Era il Paese del Papa e della cristianità. Era un Paese dell’accettazione che apriva i confini a quanti fuggivano dalle persecuzioni. Era un Paese della mediazione, dove le differenze si risolvevano a cena. Era un Paese dove i politici erano persone colte: De Gasperi, Andreotti, Spadolini, Benedetto Croce, Moro, Dossetti, La Pira, Einaudi, Salvemini e Valiani. E poi Visentini e La Malfa, Reichlin, Labriola, Giustino Fortunato, Enrico Berlinguer, Antonio Segni. L’Italia al Parlamento era rappresentata dal fior fiore degli intellettuali contemporanei. La Pira si sognava San Francesco e telefonava a Mattei per fargli aprire le fabbriche in Toscana. Lo Stato interveniva e l’IRI maldestramente creava aziende e lavoro.

Son passati gli anni. Il malaffare è entrato in politica e i politici per bene hanno sbattuto la porta e se ne sono andati. Per il centro di Gioia Tauro furono spesi oltre mille miliardi di vecchie lire. Ora è quasi inattivo e arrugginito. I nuovi politici non avevano capito che i tempi erano cambiati, che l’Italia era cambiata e che il clientelismo politico si doveva combattere con le idee e la speranza. Invece l’Italia è entrata in una spirale di scandali e di tangenti, e alla fine tutti i maggiori partiti che avevano fondato il Paese, sono stati azzerati. Ma mai mi sarei immaginato di vedere l’Italia in mano alle destre anti europee, anti immigrati e pro Russia.

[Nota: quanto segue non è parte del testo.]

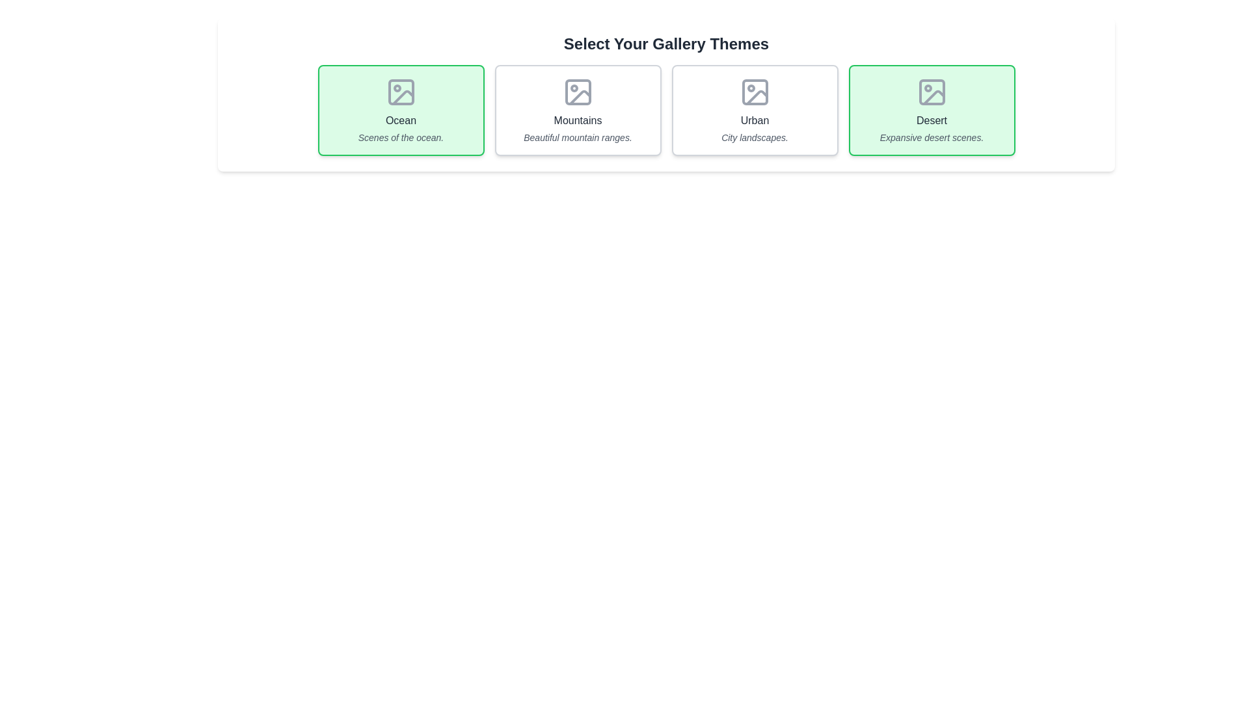  What do you see at coordinates (931, 109) in the screenshot?
I see `the tag labeled Desert` at bounding box center [931, 109].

Non ho capito perché i 5 Stelle, che hanno ottenuto come partito il maggior numero di preferenze, abbiano consegnato il Paese alla Lega e, soprattutto, non ho capito dove la Lega voglia andare. Quali siano gli obiettivi che i padani si prefiggono. Vedere che il neovicepresidente del Consiglio e ministro degli Interni si allei con politici razzisti, xenofobi, come Marine Le Pen e Viktor Orban, mi disturba. Nel suo primo discorso da ministro degli Interni Salvini ha detto di aver parlato con il presidente del Consiglio Conte per tagliare i 5 miliardi di euro in aiuti per gli immigrati. Di creare delle squadre per controllare che i beni sequestrati alla criminalità organizzata non vengano gestiti da disonesti. Di chiedere a Bruxelles quello che ci spetta senza dover andare a chiede l’elemosina. Insomma chiacchiere populiste per uso e consumo interno. Slogan da dare ai sostenitori al PalaLido. Ed ecco che sentire il presidente della Commissione Europea, Jean-Claude Junker che da Bruxelles dice “Agli italiani servono più lavoro e meno corruzione e devono smettere di incolpare la Ue per tutti i problemi dell’Italia”, mi fa male. E tutto questo mentre si fanno sempre più tempestosi i rapporti tra Stati Uniti ed Europa dopo la guerra commerciale lanciata da Trump. Forse non sarà un caso, ma anche lui ce l’ha con gli immigrati, anche lui ha un lato debole per Putin, anche lui ha voluto fare subito la riforma fiscale. Decisioni quasi a sottileare come gli isolazionisti vedano lo Stato come una proprieta’ privata individuale e non un modern welfare state.